И опять шли записи о любви к Аксинье.
В «Тихоне и Маланье» любовные конфликты решаются по-человечески просто. В жизни Толстого все запуталось, и он уезжает за границу посмотреть, как там живут, что там преподают детям. Но сны сдут за ним.
23 августа 1860 года он записывает: «Видел во сне, что я оделся мужиком, и мать не признает меня».
Лев Николаевич хотел изменить жизнь, не изменяя мира, а изменяя только себя. Он решил изменить уклад мира, не переделывая жизни.
За границу
Дорога на Запад была долгая, но Запад казался близким.
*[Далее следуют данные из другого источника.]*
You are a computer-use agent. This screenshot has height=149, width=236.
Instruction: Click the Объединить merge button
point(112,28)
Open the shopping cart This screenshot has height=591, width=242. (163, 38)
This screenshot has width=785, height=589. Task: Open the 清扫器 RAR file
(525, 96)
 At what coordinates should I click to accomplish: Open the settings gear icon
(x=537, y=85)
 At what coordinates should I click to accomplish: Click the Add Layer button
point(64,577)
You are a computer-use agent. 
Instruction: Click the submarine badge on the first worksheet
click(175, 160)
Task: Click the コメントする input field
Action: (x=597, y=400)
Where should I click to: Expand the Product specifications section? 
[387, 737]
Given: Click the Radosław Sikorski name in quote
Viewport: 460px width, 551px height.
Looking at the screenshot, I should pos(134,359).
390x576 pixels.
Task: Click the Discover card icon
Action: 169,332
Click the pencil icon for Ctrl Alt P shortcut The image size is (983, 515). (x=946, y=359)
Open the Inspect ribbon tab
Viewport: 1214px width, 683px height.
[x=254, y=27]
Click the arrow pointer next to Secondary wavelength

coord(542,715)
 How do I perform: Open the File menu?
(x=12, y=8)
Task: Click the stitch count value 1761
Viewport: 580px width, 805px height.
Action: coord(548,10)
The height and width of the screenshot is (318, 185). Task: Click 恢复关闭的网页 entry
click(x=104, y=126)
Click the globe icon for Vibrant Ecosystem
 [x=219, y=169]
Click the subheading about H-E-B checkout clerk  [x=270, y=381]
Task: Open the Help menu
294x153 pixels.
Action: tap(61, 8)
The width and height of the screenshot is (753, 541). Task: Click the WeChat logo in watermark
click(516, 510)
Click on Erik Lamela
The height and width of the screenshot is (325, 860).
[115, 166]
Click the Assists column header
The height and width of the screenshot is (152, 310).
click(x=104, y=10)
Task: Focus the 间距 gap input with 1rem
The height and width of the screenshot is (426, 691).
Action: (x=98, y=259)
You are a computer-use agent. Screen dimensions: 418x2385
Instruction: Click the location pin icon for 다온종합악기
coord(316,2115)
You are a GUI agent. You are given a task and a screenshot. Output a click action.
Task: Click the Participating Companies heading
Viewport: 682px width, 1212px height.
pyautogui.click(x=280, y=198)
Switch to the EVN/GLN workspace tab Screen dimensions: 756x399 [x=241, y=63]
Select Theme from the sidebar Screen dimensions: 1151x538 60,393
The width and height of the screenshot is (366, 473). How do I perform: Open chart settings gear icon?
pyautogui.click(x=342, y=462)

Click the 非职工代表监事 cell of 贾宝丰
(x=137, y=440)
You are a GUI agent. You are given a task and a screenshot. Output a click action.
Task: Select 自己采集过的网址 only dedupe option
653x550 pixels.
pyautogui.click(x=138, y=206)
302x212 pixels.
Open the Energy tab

Лев Николаевич видал иногда сны на французском языке. В Германии его принимали за немца. Западная литература была ему хорошо известна; кроме того, он знал Запад и западных солдат по боям под Севастополем.
Он едет на Запад учиться, не соглашаться и спорить.
Почти все события в жизни Толстого кажутся не столько необъяснимыми, сколько имеющими несколько объяснений. Лев Николаевич думал долго, а решал внезапно, как будто без повода.
В России происходила школьная реформа. Доктор Пирогов выдвигал опыт германской школы. Лев Николаевич мечтал об иной школе. Он мечтал о такой школе, какую мог бы создать сам для себя крестьянин, о школе, которая не отрывала бы крестьянина от его патриархальной жизни, и в то же время, может быть, сам того не сознавая, хотел создать школу, которая давала бы ученикам поэтическое воспитание. Он много преподавал в школе сам. Рассказывал об истории, пересказывал мифы Библии, но такие, которые имеют не столько религиозное, сколько чисто человеческое значение. Он учился у безыменных старых художников, отдаленных от него тысячелетиями, как надо рассказать историю Иосифа, проданного братьями. Иосиф любит своих братьев, он их прощает. И, ставя их в затруднительное положение, принуждая их, оставив младшего брата Вениамина в Египте, как бы повторить свою измену, свое предательство, – он сам уходит в соседнюю комнату, чтобы плакать.